::: MATERIAL TO PROCESS :::
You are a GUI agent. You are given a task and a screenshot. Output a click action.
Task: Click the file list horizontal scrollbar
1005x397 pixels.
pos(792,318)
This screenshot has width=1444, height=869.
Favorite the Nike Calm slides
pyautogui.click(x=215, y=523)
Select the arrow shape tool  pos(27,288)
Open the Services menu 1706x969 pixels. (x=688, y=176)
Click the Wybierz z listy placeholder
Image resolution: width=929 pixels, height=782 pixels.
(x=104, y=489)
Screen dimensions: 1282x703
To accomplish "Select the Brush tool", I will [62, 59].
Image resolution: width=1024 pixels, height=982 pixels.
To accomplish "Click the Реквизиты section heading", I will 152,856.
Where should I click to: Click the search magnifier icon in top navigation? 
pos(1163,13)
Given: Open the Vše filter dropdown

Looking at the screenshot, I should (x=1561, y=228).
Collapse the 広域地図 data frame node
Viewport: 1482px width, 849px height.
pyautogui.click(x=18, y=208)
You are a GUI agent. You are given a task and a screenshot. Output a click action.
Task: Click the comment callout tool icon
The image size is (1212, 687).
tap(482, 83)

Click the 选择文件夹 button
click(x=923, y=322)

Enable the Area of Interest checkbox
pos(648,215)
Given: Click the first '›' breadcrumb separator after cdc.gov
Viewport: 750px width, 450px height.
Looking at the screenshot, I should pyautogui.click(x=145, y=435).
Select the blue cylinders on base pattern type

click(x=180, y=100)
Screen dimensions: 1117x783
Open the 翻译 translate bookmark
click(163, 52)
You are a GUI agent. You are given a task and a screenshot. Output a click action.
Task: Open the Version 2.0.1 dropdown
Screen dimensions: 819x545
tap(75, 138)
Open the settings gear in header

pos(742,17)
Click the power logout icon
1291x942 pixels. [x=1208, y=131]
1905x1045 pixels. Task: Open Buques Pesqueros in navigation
:::
### TASK STATEMENT
Transcribe the entire listing. Leave every word as it is.

### RESPONSE BOX
You are a GUI agent. You are given a task and a screenshot. Output a click action.
Task: Click the file list horizontal scrollbar
1005x397 pixels.
pos(792,318)
This screenshot has width=1444, height=869.
Favorite the Nike Calm slides
pyautogui.click(x=215, y=523)
Select the arrow shape tool  pos(27,288)
Open the Services menu 1706x969 pixels. (x=688, y=176)
Click the Wybierz z listy placeholder
Image resolution: width=929 pixels, height=782 pixels.
(x=104, y=489)
Screen dimensions: 1282x703
To accomplish "Select the Brush tool", I will [62, 59].
Image resolution: width=1024 pixels, height=982 pixels.
To accomplish "Click the Реквизиты section heading", I will 152,856.
Where should I click to: Click the search magnifier icon in top navigation? 
pos(1163,13)
Given: Open the Vše filter dropdown

Looking at the screenshot, I should (x=1561, y=228).
Collapse the 広域地図 data frame node
Viewport: 1482px width, 849px height.
pyautogui.click(x=18, y=208)
You are a GUI agent. You are given a task and a screenshot. Output a click action.
Task: Click the comment callout tool icon
The image size is (1212, 687).
tap(482, 83)

Click the 选择文件夹 button
click(x=923, y=322)

Enable the Area of Interest checkbox
pos(648,215)
Given: Click the first '›' breadcrumb separator after cdc.gov
Viewport: 750px width, 450px height.
Looking at the screenshot, I should pyautogui.click(x=145, y=435).
Select the blue cylinders on base pattern type

click(x=180, y=100)
Screen dimensions: 1117x783
Open the 翻译 translate bookmark
click(163, 52)
You are a GUI agent. You are given a task and a screenshot. Output a click action.
Task: Open the Version 2.0.1 dropdown
Screen dimensions: 819x545
tap(75, 138)
Open the settings gear in header

pos(742,17)
Click the power logout icon
1291x942 pixels. [x=1208, y=131]
1905x1045 pixels. Task: Open Buques Pesqueros in navigation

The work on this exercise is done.